In Mormon Files, Researcher Helen Radkey Seeks to Cause a Headache for Romney

That’s consistent with the lede:

Mitt Romney has major headaches named Rick Santorum and Newt Gingrich. This month, he also had Helen Radkey.

Foul! Unconstitutional roughness, journalist. Fifteen yards. First down. “No religious test shall ever be required as a qualification to any office or public trust under the United States.”

Let’s say this once, so it doesn’t have be said ever again: Mitt Romney is no more accountable for posthumous conversions than Rick Santorum is for clerical child molesting and cover-ups, or Barack Obama for the Rev. Mr. Wright’s Biblical exegeses. “Sunday beliefs” should be presumed irrelevant to the conduct of public office unless and until a candidate chooses to invoke them. There are a dozen good reasons not to want Mitt Romney to be President, but his religion is not one of them.

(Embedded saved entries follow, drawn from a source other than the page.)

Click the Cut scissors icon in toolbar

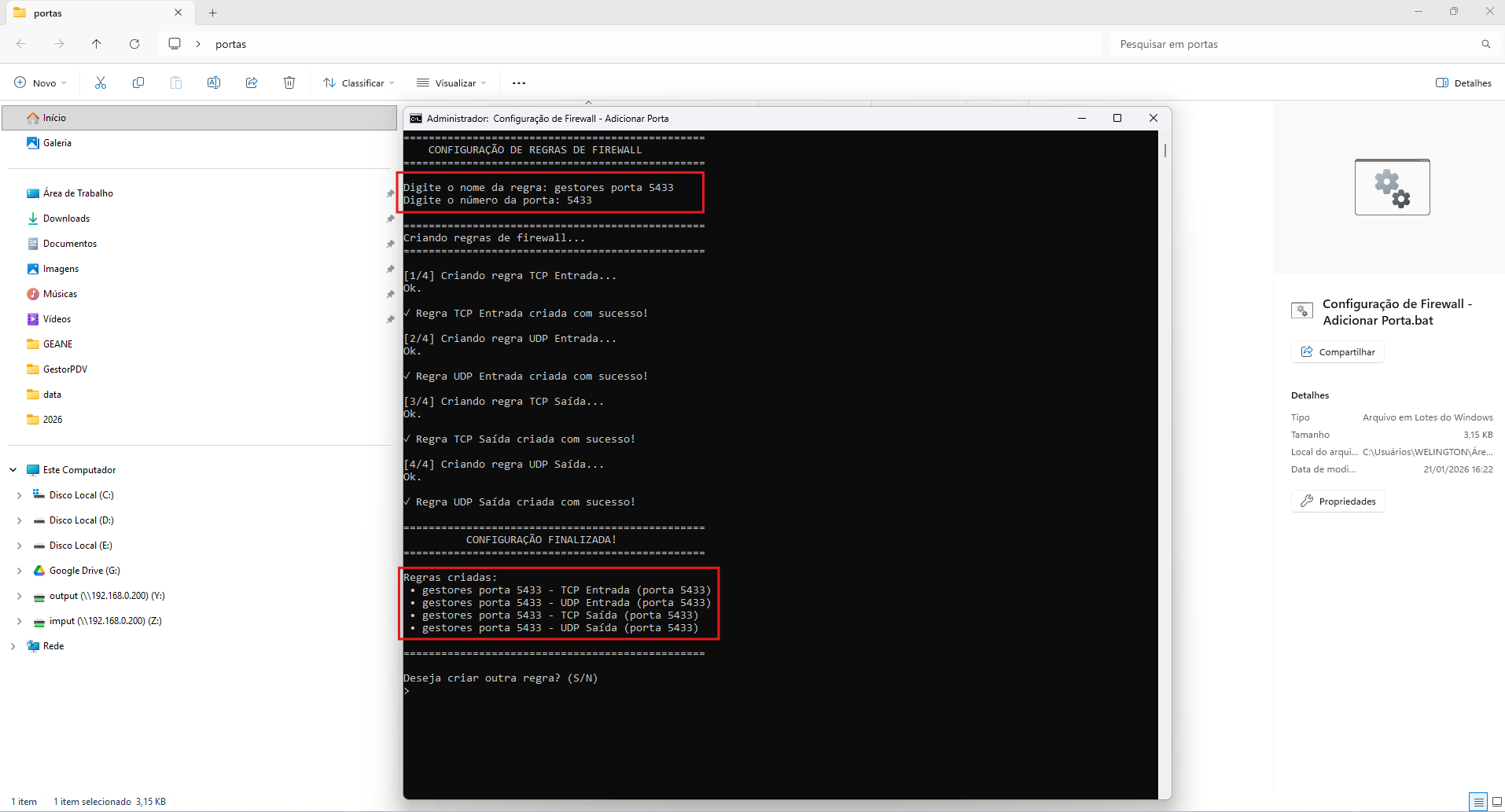[x=101, y=83]
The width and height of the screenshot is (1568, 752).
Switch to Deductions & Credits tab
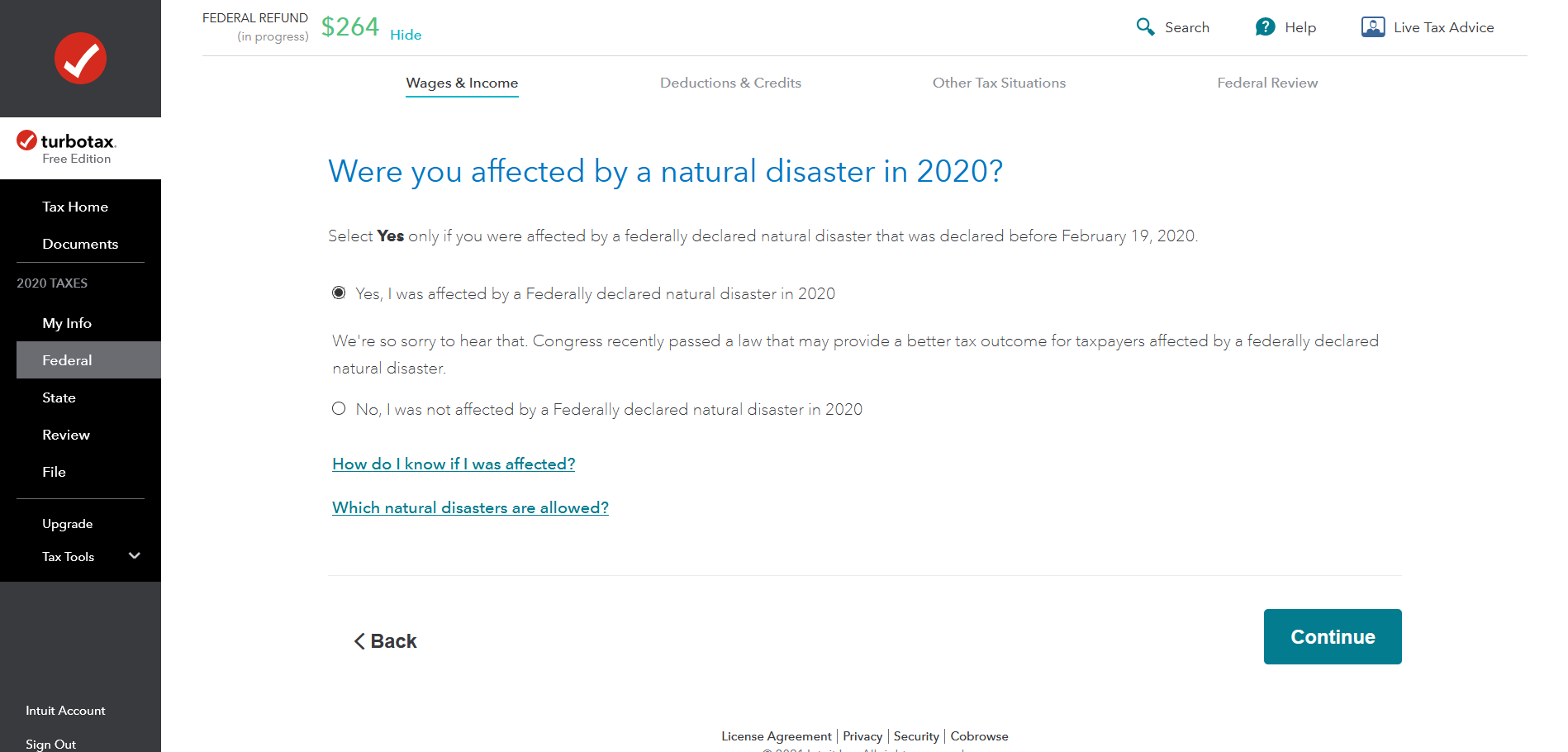tap(730, 83)
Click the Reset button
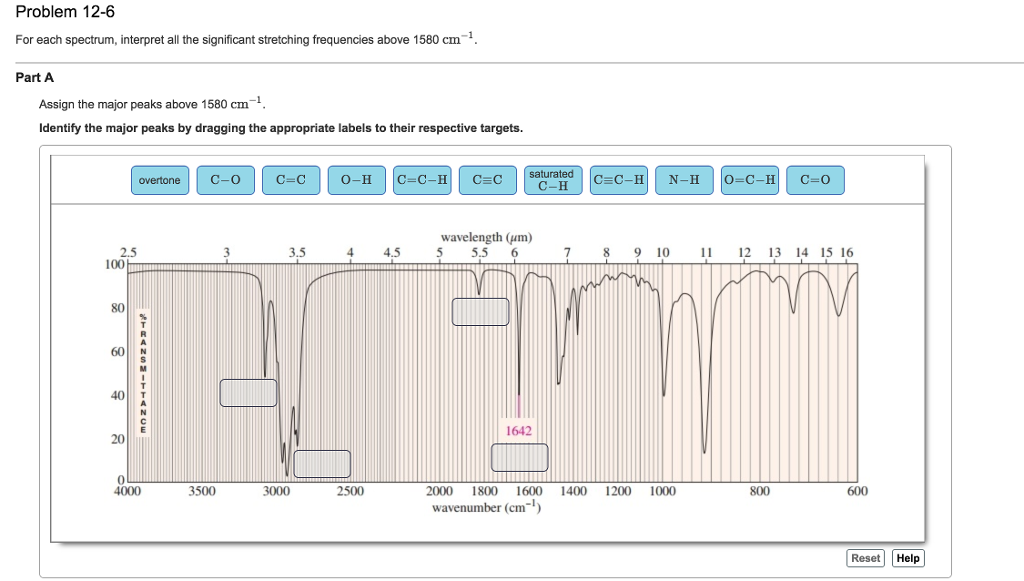This screenshot has height=581, width=1024. point(865,558)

Footnote Many Jews will be outraged to read that their forebears have been posthumously converted to Mormonism. But I think we should take it in the generous spirit in which it is intended; if the Mormons, unlike orthodox Christians, want to save us rather than having us burn in Hell, we don’t have to believe that they can succeed to be grateful for the kind thought.

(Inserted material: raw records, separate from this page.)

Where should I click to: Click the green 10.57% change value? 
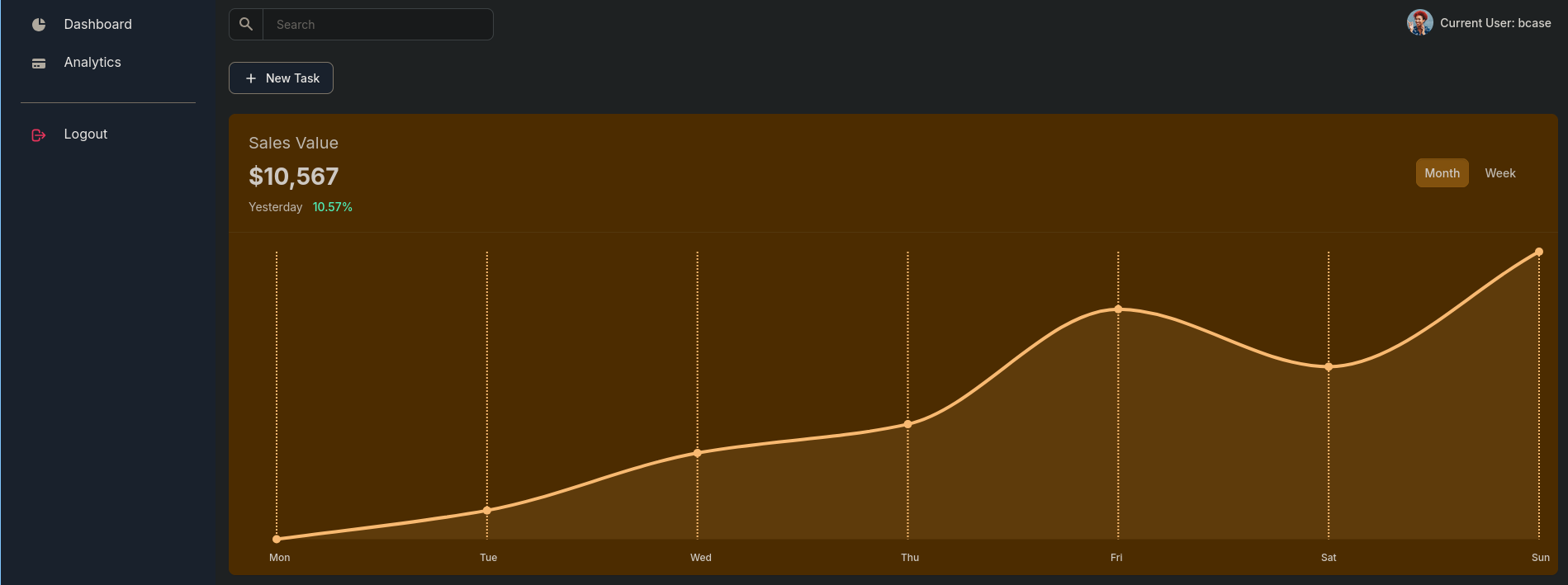click(332, 207)
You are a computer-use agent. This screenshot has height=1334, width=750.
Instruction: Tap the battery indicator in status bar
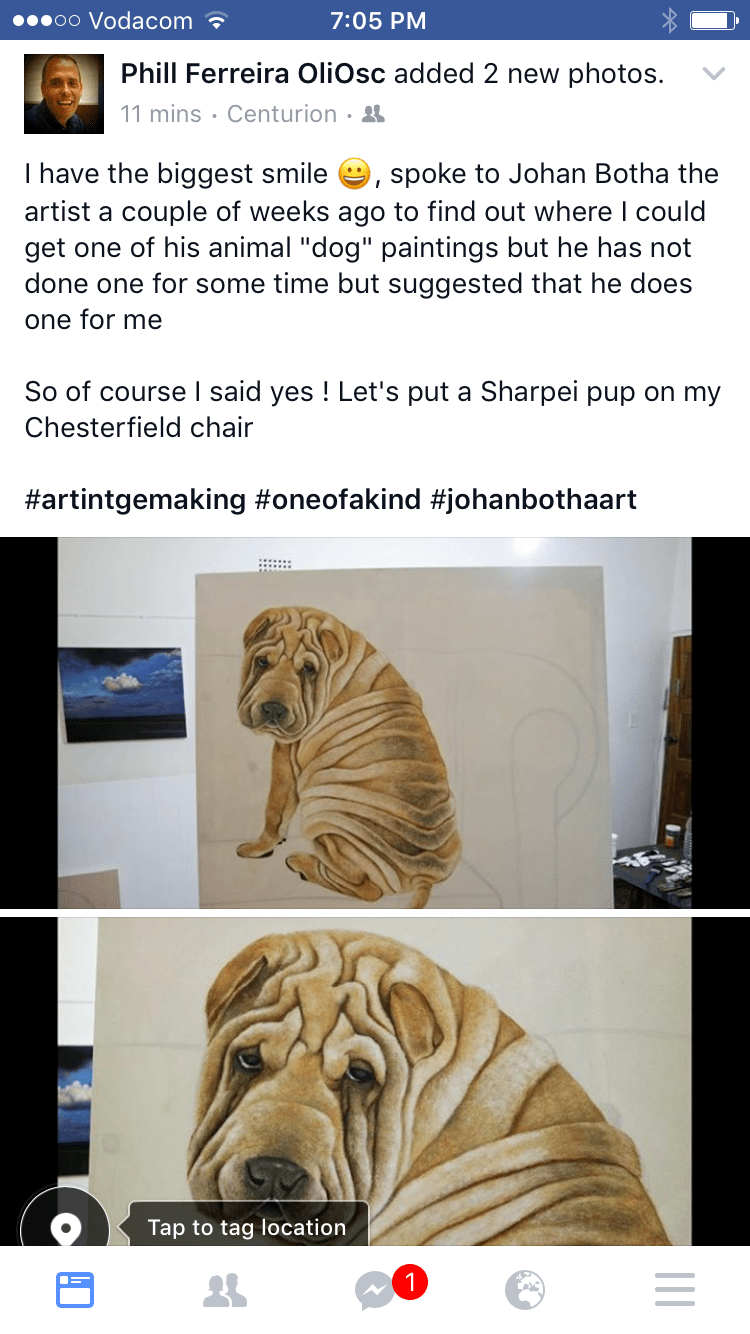[714, 20]
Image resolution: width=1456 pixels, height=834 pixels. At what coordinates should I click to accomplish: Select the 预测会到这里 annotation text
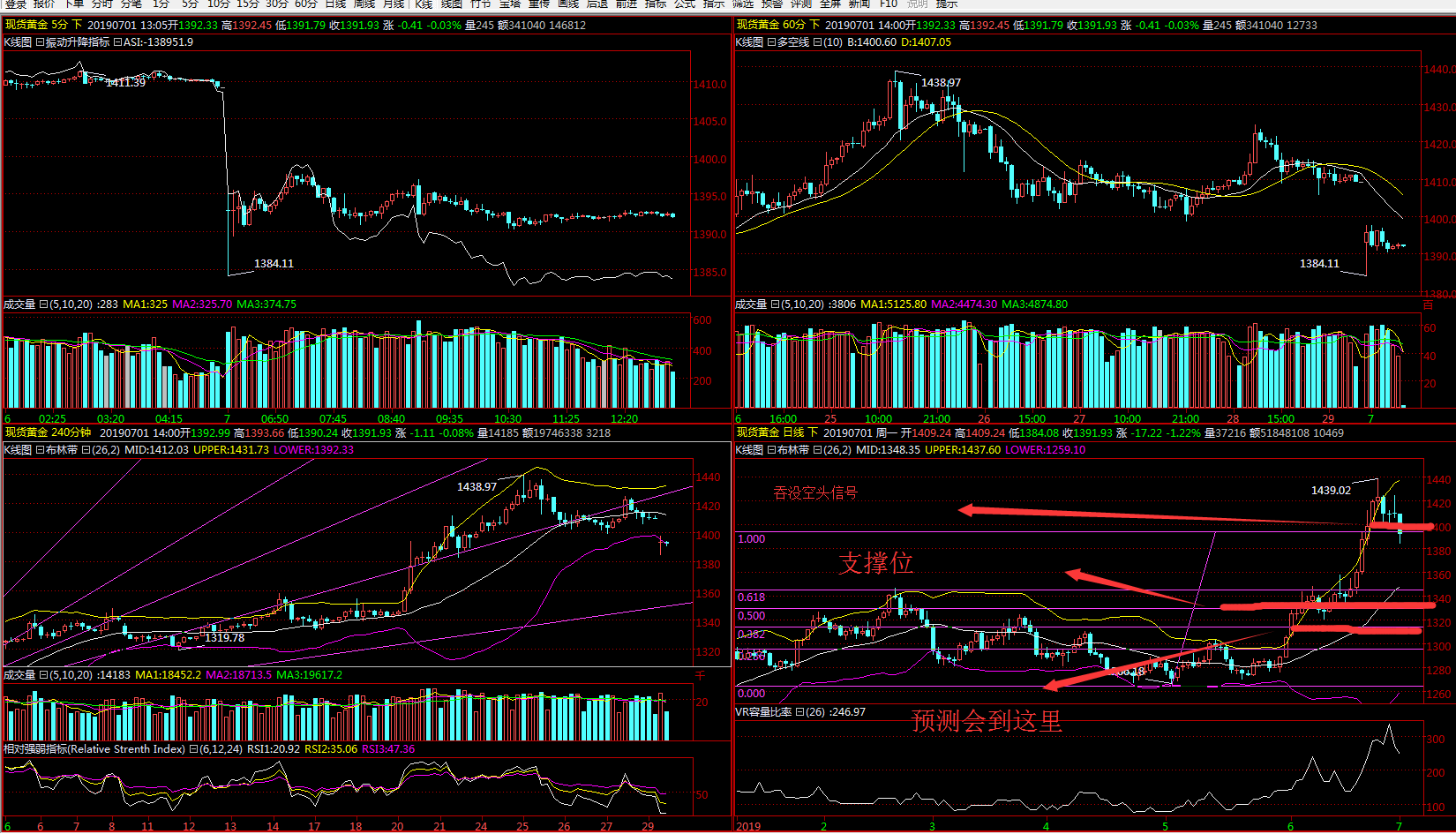pyautogui.click(x=986, y=721)
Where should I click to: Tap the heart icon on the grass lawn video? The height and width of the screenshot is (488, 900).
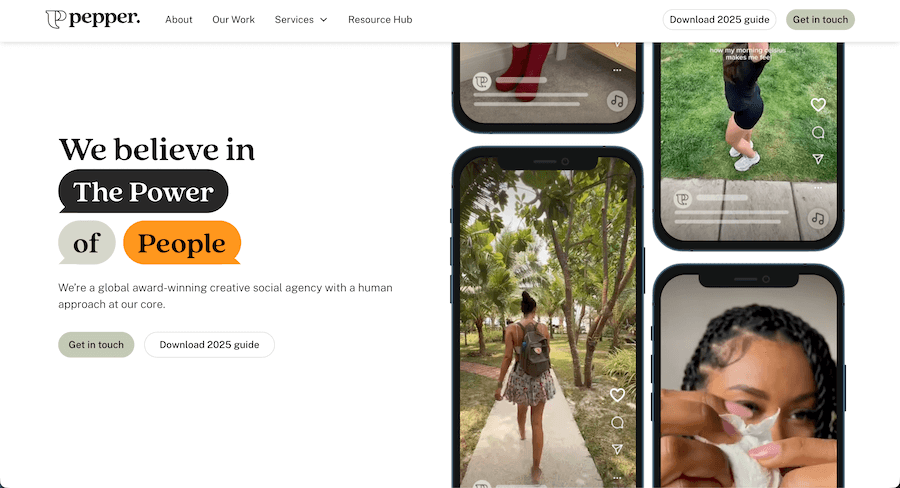tap(818, 104)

Or we could instead accept it in the the spirit reflected in the old story about the elderly, pious Jew who, on his deathbed, tells his eldest son that he needs something. The son approaches the bedside and says,

“Yes, Abba, what do you want?”

“I want a priest.”
“A priest? What do you want a priest for?
“I want to convert.”
Convert? You’ve been an observant Jew your whole life! Why should you want to convert?”
“Better one of them should die!”

Update From our “It’s-always-even-weirder than you thought it was” department:

A commenter on the WaPo website was diligent enough to search the LDS homepage and discover an official Church discussion of the issue. That discussion points to a passage (First Corinthians, 15:25-19) which seems to refer to a similar practice in the early Christian church. Here’s the KJV translation:

For he must reign, till he hath put all enemies under his feet. The last enemy [that] shall be destroyed [is] death. For he hath put all things under his feet. But when he saith all things are put under [him, it is] manifest that he is excepted, which did put all things under him. And when all things shall be subdued unto him, then shall the Son also himself be subject unto him that put all things under him, that God may be all in all. Else what shall they do which are baptized for the dead, if the dead rise not at all? why are they then baptized for the dead?

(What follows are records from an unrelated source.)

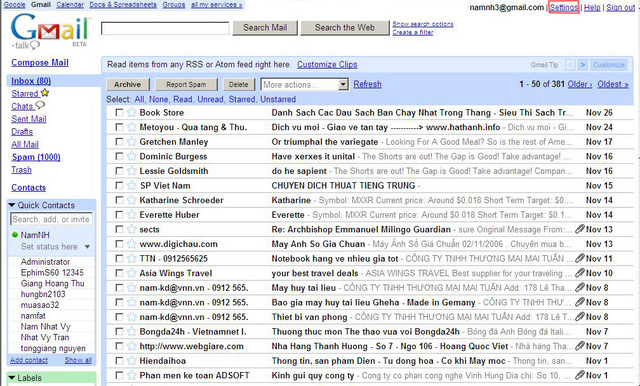
Task: Star the Asia Wings Travel email
Action: pyautogui.click(x=131, y=273)
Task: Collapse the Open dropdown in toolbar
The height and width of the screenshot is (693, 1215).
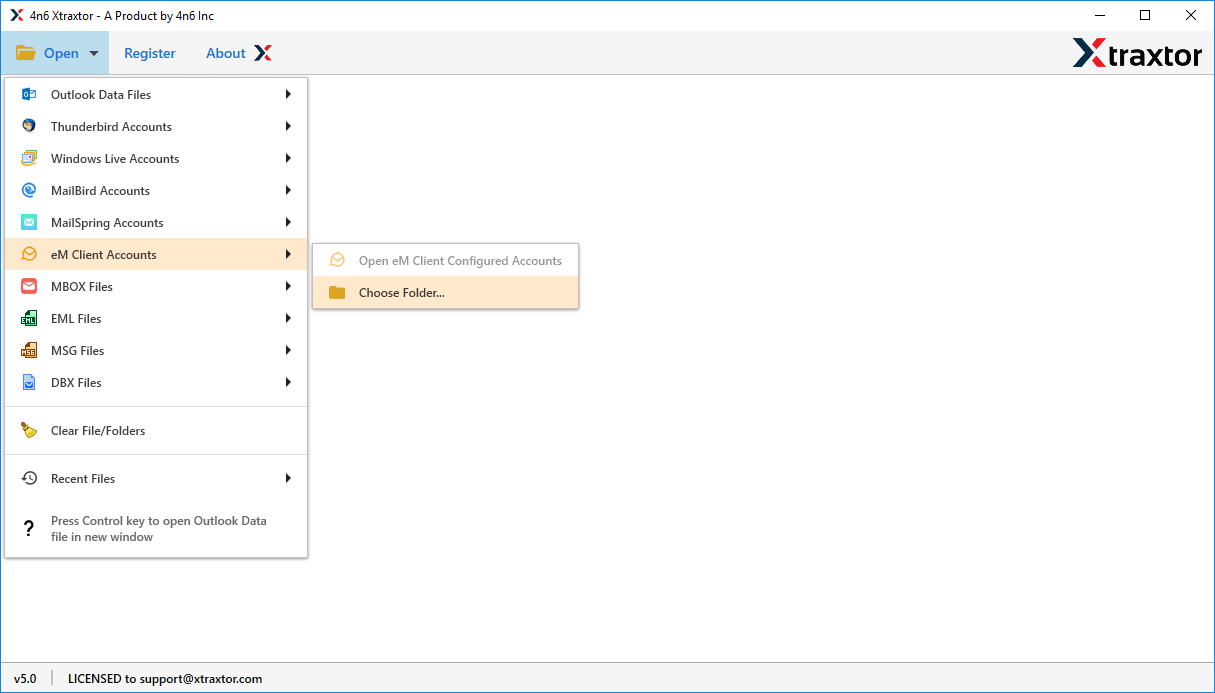Action: point(56,53)
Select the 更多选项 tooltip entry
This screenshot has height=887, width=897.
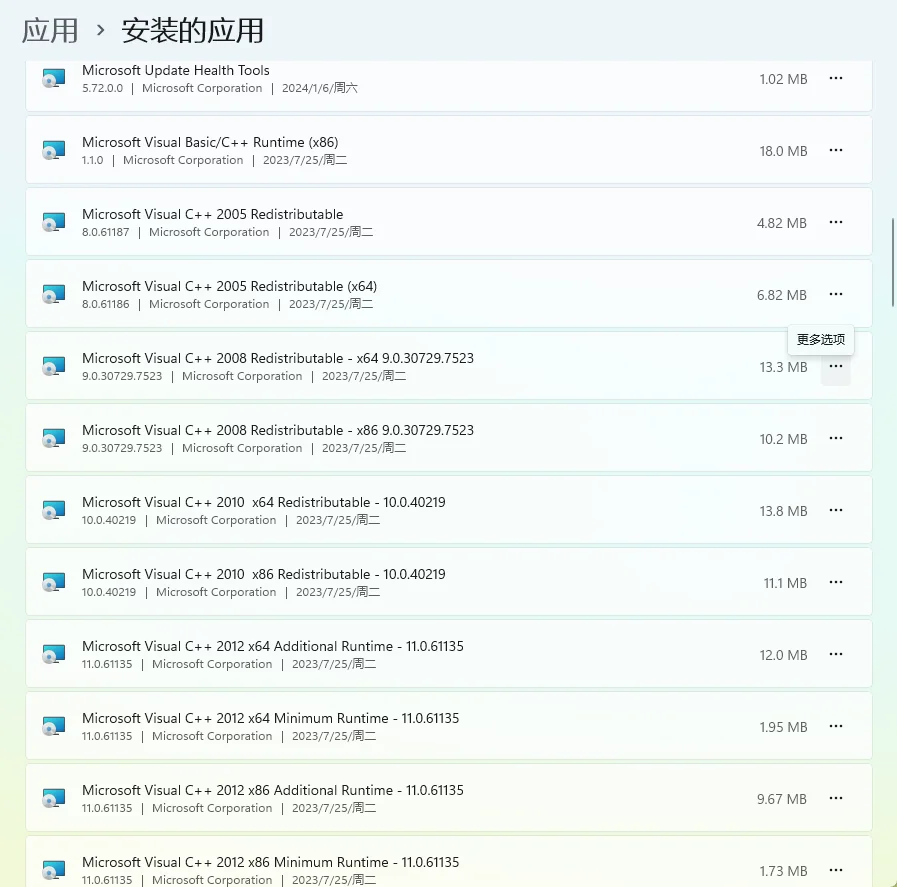click(820, 340)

Sure sounds as if some early Christians underwent a second baptism on behalf of the deceased (perhaps relatives or friends?). The floor is open to anyone who knows the orthodox Christian take on this passage. As far as I know, non-Mormons no longer practice such a rite, but it does seem like a reasonable reaction to the otherwise intolerable thought that someone is suffering through eternity.

Just a reminder here: the belief in the eternal damnation of non-Christians, attributed above to “fundamentalist Protestants and hardcore Catholics” is indeed held, today, largely by fringey people, most of them with hard hearts and weak minds. But virtually everyone who called himself a Christian up until the 18th Century would have believed it: and believed, moreover, that adhering to the wrong brand of Christianity also led to Hellfire. Jonathan Edwards and Cotton Mather wouldn’t have considered that belief remotely controversial, and they would have had St. Augustine and Thomas Aquinas and Martin Luther and John Calvin on their side.

Progress comes slowly, but it does come: that’s why conservatives need to stand athwart history, yelling “Stop!”

[Cross-posted at The Reality-Based Community]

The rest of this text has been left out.